(Extracted records)
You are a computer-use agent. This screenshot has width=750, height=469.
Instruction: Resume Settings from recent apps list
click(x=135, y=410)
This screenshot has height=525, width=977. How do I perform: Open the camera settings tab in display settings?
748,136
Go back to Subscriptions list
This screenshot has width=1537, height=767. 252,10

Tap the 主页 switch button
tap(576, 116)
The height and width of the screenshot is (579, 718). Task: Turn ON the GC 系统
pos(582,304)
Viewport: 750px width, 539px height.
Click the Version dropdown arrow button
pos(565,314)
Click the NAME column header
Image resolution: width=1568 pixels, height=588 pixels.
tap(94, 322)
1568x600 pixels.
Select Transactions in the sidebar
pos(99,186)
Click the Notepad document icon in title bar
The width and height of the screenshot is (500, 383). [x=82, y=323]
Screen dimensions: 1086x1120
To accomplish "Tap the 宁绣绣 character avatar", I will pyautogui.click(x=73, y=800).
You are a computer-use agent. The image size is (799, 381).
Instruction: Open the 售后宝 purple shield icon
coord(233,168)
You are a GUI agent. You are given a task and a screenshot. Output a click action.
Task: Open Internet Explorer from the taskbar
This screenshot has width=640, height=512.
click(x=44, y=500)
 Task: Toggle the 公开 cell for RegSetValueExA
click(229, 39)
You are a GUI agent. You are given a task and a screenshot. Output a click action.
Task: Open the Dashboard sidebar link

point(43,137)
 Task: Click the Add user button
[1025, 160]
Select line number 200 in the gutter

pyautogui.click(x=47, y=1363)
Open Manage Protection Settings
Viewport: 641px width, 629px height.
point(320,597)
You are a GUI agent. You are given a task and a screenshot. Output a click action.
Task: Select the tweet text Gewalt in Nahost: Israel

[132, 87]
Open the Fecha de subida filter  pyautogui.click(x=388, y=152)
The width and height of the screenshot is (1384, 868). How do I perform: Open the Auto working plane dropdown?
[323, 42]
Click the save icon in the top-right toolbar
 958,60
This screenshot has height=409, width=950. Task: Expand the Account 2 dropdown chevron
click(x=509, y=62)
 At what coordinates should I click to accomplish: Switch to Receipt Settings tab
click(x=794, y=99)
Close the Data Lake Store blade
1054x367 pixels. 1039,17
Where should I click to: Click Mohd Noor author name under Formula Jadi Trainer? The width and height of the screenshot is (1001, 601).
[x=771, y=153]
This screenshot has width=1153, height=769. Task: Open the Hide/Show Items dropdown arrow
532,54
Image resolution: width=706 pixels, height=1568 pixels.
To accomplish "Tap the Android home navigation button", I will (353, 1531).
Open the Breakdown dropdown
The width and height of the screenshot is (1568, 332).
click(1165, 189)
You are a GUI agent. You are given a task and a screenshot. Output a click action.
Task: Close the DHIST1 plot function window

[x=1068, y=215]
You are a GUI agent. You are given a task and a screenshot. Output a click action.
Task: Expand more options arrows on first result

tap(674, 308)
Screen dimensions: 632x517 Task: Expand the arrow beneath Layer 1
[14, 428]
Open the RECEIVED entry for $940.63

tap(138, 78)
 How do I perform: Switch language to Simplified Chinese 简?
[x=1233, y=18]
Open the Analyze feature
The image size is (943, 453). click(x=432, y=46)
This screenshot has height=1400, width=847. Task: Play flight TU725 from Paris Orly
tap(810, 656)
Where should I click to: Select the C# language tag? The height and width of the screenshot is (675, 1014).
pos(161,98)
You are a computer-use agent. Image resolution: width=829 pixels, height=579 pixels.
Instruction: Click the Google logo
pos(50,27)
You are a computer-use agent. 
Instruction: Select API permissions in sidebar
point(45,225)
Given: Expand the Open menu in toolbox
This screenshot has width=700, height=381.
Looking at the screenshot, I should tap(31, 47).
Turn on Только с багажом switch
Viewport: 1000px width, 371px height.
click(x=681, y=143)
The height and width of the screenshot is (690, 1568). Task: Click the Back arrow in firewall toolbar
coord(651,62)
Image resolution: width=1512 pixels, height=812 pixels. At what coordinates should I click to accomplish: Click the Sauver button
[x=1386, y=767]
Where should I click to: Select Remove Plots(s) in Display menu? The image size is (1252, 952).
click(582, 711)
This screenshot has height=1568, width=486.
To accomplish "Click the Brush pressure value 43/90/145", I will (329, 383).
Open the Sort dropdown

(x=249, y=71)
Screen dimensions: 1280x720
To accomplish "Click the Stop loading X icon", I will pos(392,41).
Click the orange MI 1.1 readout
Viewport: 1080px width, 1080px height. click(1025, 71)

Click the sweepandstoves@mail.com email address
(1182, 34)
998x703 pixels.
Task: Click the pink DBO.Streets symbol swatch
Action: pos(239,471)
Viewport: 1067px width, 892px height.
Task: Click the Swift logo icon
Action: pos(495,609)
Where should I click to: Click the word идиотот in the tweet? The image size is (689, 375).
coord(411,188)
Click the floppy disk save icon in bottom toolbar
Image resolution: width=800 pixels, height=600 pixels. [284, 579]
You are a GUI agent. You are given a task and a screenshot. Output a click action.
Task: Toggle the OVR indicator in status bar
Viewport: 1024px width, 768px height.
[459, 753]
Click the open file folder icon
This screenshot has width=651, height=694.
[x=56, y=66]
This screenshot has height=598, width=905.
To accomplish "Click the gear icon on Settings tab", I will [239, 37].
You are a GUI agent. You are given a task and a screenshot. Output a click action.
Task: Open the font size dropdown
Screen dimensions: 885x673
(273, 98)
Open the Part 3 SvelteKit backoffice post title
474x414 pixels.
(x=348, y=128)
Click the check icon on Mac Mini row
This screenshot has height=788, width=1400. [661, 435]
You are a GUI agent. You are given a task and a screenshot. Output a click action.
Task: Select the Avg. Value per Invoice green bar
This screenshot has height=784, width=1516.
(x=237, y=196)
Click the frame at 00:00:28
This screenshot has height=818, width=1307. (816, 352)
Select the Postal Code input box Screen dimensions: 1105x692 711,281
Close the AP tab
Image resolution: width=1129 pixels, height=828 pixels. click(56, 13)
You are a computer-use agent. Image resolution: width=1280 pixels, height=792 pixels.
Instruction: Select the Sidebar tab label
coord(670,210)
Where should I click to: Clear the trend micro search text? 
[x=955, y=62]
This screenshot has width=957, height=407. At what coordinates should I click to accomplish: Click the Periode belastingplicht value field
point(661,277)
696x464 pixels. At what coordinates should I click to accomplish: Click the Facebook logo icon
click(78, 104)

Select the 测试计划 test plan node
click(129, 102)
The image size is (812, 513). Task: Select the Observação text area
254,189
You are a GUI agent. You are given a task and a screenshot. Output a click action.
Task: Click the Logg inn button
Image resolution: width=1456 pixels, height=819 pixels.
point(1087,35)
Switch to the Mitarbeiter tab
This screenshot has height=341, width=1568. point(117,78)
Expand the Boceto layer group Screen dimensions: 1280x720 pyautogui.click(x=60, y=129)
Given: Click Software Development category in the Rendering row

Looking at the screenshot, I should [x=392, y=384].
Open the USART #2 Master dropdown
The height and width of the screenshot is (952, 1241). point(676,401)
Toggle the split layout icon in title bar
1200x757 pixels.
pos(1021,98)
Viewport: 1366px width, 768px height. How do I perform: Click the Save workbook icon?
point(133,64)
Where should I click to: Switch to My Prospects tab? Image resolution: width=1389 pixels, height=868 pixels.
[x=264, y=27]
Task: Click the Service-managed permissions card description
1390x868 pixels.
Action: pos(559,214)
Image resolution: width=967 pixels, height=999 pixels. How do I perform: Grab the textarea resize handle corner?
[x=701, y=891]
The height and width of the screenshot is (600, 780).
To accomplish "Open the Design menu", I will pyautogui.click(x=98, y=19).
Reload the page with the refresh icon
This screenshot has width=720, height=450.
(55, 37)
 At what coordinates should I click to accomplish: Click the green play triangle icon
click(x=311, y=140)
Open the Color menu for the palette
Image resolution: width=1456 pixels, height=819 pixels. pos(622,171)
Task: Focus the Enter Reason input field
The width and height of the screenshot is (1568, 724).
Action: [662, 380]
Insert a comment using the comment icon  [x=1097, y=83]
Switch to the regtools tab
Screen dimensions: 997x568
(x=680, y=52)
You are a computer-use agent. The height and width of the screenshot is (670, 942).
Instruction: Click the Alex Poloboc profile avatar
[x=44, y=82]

§ Activity:
Match on "input": copy every line in the records that has it.

§ Task solution:
Select the Postal Code input box Screen dimensions: 1105x692 711,281
Task: Focus the Enter Reason input field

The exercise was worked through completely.